» What is needed: Print out the entries from the line containing "Click RECALL LRA from BENDER button" through the last line, exactly, and print nothing else. Pictures are not copied.

» Given entries:
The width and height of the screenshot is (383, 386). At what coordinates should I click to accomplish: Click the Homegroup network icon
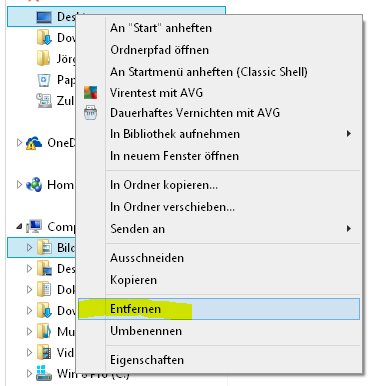(x=34, y=185)
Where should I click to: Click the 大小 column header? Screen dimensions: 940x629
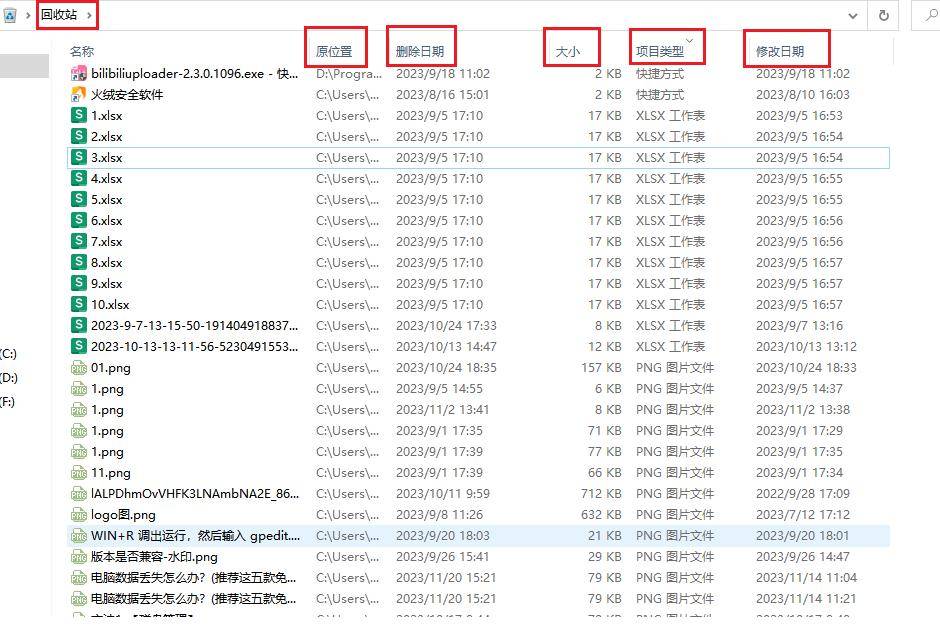(567, 51)
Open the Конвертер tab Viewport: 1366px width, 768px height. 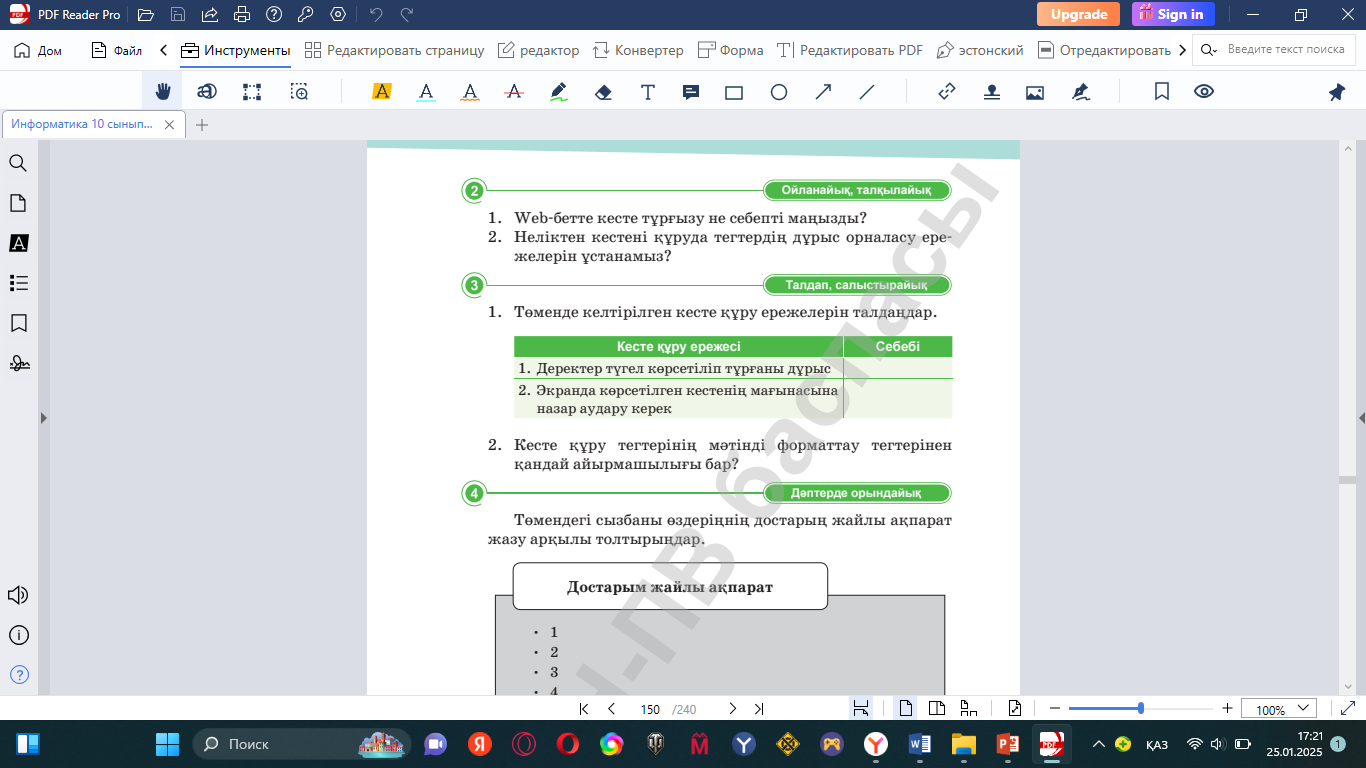[638, 50]
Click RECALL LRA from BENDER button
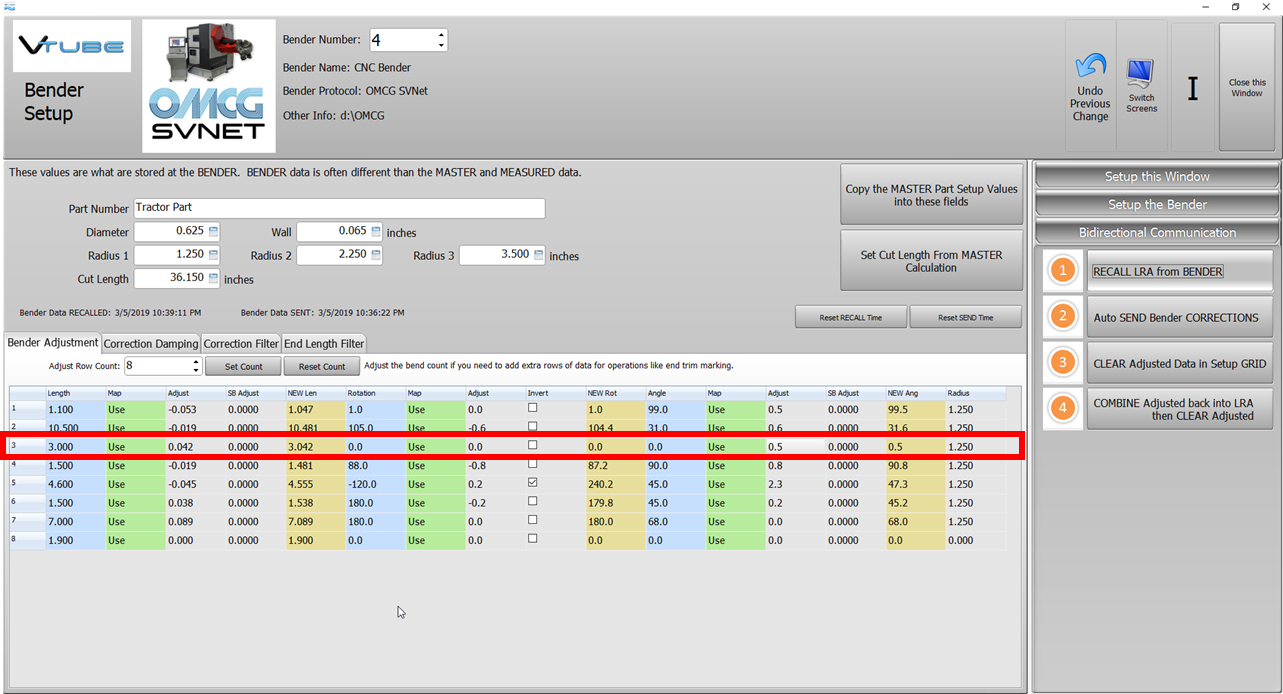Screen dimensions: 1283x694 click(1179, 271)
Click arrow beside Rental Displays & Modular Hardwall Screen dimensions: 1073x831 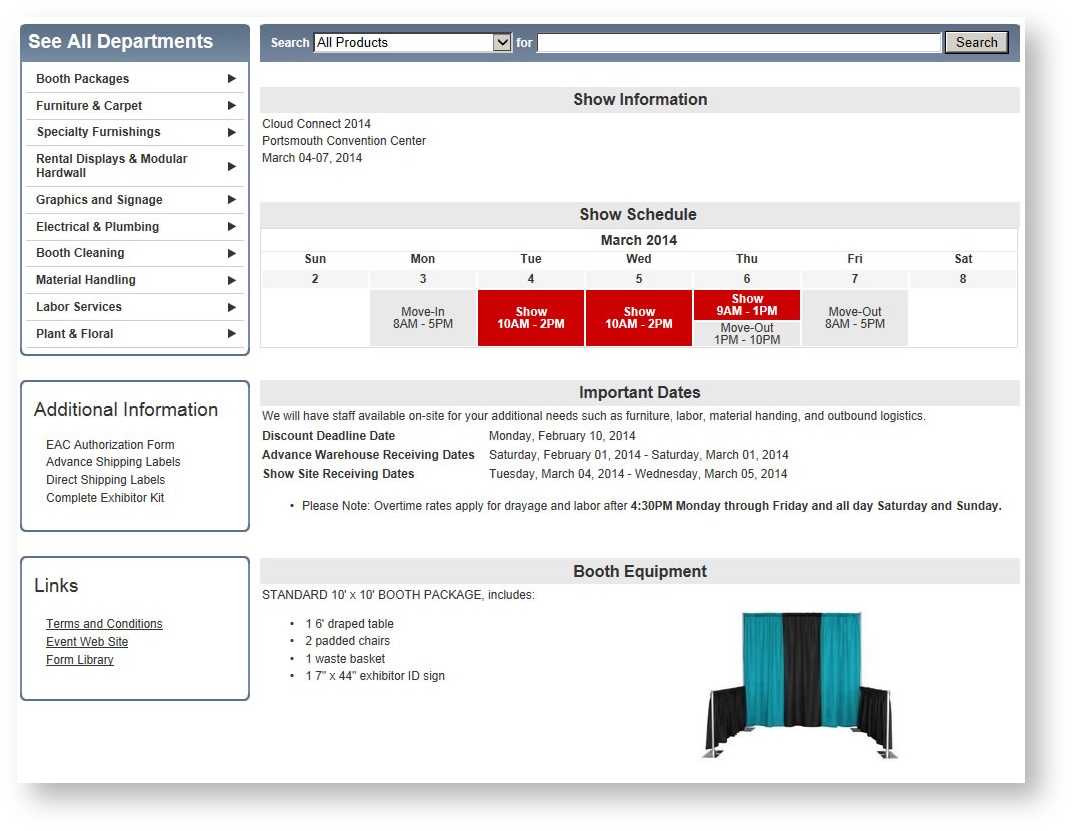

» Solution to this task:
Click RECALL LRA from BENDER button
Screen dimensions: 1283x694 click(1179, 271)
Click arrow beside Rental Displays & Modular Hardwall Screen dimensions: 1073x831 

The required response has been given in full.